As the Court already stated, the fair hearing official's decision is considered the final administrative decision of the agency. 1 TEX. ADMIN. CODE § 357.305(a). However, an individual may challenge the decision of the hearing officer by mailing a request for administrative review within 30 days of the date of the hearing officer's decision to the appropriate regional attorney. 1 TEX. ADMIN. CODE § 357.305(b) (emphasis added). Accordingly, pursuant to Texas' medical fair hearing rules, there is no process for judicial review of a hearing officer's final decision to deny or reduce benefits. The Defendant provides no statute or case law holding that the fair hearings process has in place a requirement that certain administrative remedies be exhausted. The "administrative review" set forth in Section 357.305(a) speaks directly to the "DHS", or the Texas Department of Human Services, which was not responsible for the denial of benefits in Jonathan's case. The Texas Health and Human Services Commission has been designated as the single state agency in-charge of the Texas Medicaid program, and is, therefore, ultimately responsible for any unlawful denial of Medicaid benefits See Fred C. v. Texas Health and Human Servs. Comm'n, 988 F. Supp. 1032, 1034 n. 2 (W.D. Tex. 1997).

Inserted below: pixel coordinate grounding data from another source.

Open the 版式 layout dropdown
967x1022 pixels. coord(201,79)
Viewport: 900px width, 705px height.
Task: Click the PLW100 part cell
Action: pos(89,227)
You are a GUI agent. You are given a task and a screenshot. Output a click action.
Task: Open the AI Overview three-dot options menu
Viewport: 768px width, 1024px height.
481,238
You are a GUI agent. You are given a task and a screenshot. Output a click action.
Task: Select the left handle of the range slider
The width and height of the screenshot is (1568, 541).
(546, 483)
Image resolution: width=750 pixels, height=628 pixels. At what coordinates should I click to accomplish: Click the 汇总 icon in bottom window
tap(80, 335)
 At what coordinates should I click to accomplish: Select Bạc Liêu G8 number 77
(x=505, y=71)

Finally, even if Jonathan had followed through with the earlier hearing or "appealed" the January 14, 2005, denial, this still would not address the defects in Defendant's fair hearing system as they applied to him. In fact, he prevailed on the first authorization request at issue when he sought review at the hearing level, but his rights were still violated by the procedures in place, as discussed herein. The Court, therefore, does not follow, much less accept, Defendant's argument that Jonathan somehow "waived" any claims by failing to follow through with his requests by initiating some type of administrative review.
C. Conclusion of the Court
For the reasons stated herein, and as previously ordered by the Court, Defendant's Motion to Dismiss and for Summary Judgment [Clerk's doc. #22] is DENIED, and Plaintiff's Motion for Summary Judgment [Clerk's doc. #23] is GRANTED. Having considered the pleadings, evidence, and arguments submitted by the parties, the Court concludes that no issue of genuine material fact exists on Jonathan's claim that Defendant has deprived him of his entitlement to benefits without due process of law and in violation of federal Medicaid law. Summary judgment is entered in favor of the Plaintiff, Jonathan C., on his claims against the Defendant.
See Order on Motions for Summary Judgment [Clerk's doc. #47].
This Court accordingly FINDS and ORDERS that Defendant has deprived Jonathan of his entitlement to the Medicaid benefits discussed herein without due process of law, and enjoins Defendant from further depriving Plaintiff in violation of federal law. The Court will enter final judgment separately.